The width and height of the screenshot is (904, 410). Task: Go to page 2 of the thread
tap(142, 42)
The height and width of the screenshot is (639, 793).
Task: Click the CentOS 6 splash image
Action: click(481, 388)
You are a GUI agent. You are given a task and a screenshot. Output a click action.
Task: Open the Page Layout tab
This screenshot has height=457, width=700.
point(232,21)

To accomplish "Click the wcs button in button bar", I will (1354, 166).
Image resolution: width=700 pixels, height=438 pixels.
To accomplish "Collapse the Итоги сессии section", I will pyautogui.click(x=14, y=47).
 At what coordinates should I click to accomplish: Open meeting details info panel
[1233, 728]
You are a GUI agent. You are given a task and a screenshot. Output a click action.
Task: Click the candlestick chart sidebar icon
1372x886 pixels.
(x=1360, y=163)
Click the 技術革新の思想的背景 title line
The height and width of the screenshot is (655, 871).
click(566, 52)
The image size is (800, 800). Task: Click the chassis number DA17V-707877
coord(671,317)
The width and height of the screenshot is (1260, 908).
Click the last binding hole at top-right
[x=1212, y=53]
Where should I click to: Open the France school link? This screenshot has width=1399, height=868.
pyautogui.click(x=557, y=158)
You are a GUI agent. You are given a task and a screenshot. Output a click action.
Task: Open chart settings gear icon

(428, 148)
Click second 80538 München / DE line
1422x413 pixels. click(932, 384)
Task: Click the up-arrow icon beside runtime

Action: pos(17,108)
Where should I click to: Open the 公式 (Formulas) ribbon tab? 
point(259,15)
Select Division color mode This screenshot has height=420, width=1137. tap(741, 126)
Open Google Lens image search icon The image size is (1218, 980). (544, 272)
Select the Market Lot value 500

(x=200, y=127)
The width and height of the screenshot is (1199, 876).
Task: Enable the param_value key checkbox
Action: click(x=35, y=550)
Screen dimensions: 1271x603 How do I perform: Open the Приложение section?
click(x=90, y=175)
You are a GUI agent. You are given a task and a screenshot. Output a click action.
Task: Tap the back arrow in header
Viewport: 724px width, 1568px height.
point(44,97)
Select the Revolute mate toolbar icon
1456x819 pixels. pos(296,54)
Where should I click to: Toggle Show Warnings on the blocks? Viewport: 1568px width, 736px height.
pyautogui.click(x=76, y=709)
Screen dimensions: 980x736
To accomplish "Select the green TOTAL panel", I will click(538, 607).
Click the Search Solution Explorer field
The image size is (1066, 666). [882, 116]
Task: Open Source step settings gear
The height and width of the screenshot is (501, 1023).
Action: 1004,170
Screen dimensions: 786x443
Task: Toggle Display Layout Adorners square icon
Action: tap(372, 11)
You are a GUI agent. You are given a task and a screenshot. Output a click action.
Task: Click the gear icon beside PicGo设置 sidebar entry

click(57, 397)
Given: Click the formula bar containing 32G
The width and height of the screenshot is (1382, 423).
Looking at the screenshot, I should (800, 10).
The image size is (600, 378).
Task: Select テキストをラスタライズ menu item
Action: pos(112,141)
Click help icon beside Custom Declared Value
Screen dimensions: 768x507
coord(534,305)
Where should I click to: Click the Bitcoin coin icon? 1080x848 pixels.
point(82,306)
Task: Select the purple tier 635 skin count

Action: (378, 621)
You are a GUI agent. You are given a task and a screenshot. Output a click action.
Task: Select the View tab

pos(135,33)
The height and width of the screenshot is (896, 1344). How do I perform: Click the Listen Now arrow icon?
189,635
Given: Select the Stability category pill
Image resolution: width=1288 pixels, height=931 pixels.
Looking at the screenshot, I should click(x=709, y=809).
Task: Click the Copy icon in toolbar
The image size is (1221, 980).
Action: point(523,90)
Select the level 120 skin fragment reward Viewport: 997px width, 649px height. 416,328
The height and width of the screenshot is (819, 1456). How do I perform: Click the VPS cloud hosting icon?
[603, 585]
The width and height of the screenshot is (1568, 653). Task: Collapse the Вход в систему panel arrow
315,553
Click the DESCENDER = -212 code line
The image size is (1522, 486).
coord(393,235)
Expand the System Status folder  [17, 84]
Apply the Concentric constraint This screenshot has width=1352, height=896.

▶ WRITTEN REQUEST: Copy out the entries above line for line, with no changes.

▶ OUTPUT OF THE EXERCISE:
The width and height of the screenshot is (904, 410). Task: Go to page 2 of the thread
tap(142, 42)
The height and width of the screenshot is (639, 793).
Task: Click the CentOS 6 splash image
Action: click(481, 388)
You are a GUI agent. You are given a task and a screenshot. Output a click action.
Task: Open the Page Layout tab
This screenshot has height=457, width=700.
point(232,21)

To accomplish "Click the wcs button in button bar", I will (1354, 166).
Image resolution: width=700 pixels, height=438 pixels.
To accomplish "Collapse the Итоги сессии section", I will pyautogui.click(x=14, y=47).
 At what coordinates should I click to accomplish: Open meeting details info panel
[1233, 728]
You are a GUI agent. You are given a task and a screenshot. Output a click action.
Task: Click the candlestick chart sidebar icon
1372x886 pixels.
(x=1360, y=163)
Click the 技術革新の思想的背景 title line
The height and width of the screenshot is (655, 871).
click(566, 52)
The image size is (800, 800). Task: Click the chassis number DA17V-707877
coord(671,317)
The width and height of the screenshot is (1260, 908).
Click the last binding hole at top-right
[x=1212, y=53]
Where should I click to: Open the France school link? This screenshot has width=1399, height=868.
pyautogui.click(x=557, y=158)
You are a GUI agent. You are given a task and a screenshot. Output a click action.
Task: Open chart settings gear icon

(428, 148)
Click second 80538 München / DE line
1422x413 pixels. click(932, 384)
Task: Click the up-arrow icon beside runtime

Action: pos(17,108)
Where should I click to: Open the 公式 (Formulas) ribbon tab? 
point(259,15)
Select Division color mode This screenshot has height=420, width=1137. tap(741, 126)
Open Google Lens image search icon The image size is (1218, 980). (544, 272)
Select the Market Lot value 500

(x=200, y=127)
The width and height of the screenshot is (1199, 876).
Task: Enable the param_value key checkbox
Action: click(x=35, y=550)
Screen dimensions: 1271x603 How do I perform: Open the Приложение section?
click(x=90, y=175)
You are a GUI agent. You are given a task and a screenshot. Output a click action.
Task: Tap the back arrow in header
Viewport: 724px width, 1568px height.
point(44,97)
Select the Revolute mate toolbar icon
1456x819 pixels. pos(296,54)
Where should I click to: Toggle Show Warnings on the blocks? Viewport: 1568px width, 736px height.
pyautogui.click(x=76, y=709)
Screen dimensions: 980x736
To accomplish "Select the green TOTAL panel", I will click(538, 607).
Click the Search Solution Explorer field
The image size is (1066, 666). [882, 116]
Task: Open Source step settings gear
The height and width of the screenshot is (501, 1023).
Action: 1004,170
Screen dimensions: 786x443
Task: Toggle Display Layout Adorners square icon
Action: tap(372, 11)
You are a GUI agent. You are given a task and a screenshot. Output a click action.
Task: Click the gear icon beside PicGo设置 sidebar entry

click(57, 397)
Given: Click the formula bar containing 32G
The width and height of the screenshot is (1382, 423).
Looking at the screenshot, I should (800, 10).
The image size is (600, 378).
Task: Select テキストをラスタライズ menu item
Action: pos(112,141)
Click help icon beside Custom Declared Value
Screen dimensions: 768x507
coord(534,305)
Where should I click to: Click the Bitcoin coin icon? 1080x848 pixels.
point(82,306)
Task: Select the purple tier 635 skin count

Action: (378, 621)
You are a GUI agent. You are given a task and a screenshot. Output a click action.
Task: Select the View tab

pos(135,33)
The height and width of the screenshot is (896, 1344). How do I perform: Click the Listen Now arrow icon?
189,635
Given: Select the Stability category pill
Image resolution: width=1288 pixels, height=931 pixels.
Looking at the screenshot, I should click(x=709, y=809).
Task: Click the Copy icon in toolbar
The image size is (1221, 980).
Action: point(523,90)
Select the level 120 skin fragment reward Viewport: 997px width, 649px height. 416,328
The height and width of the screenshot is (819, 1456). How do I perform: Click the VPS cloud hosting icon?
[603, 585]
The width and height of the screenshot is (1568, 653). Task: Collapse the Вход в систему panel arrow
315,553
Click the DESCENDER = -212 code line
The image size is (1522, 486).
coord(393,235)
Expand the System Status folder  [17, 84]
Apply the Concentric constraint This screenshot has width=1352, height=896.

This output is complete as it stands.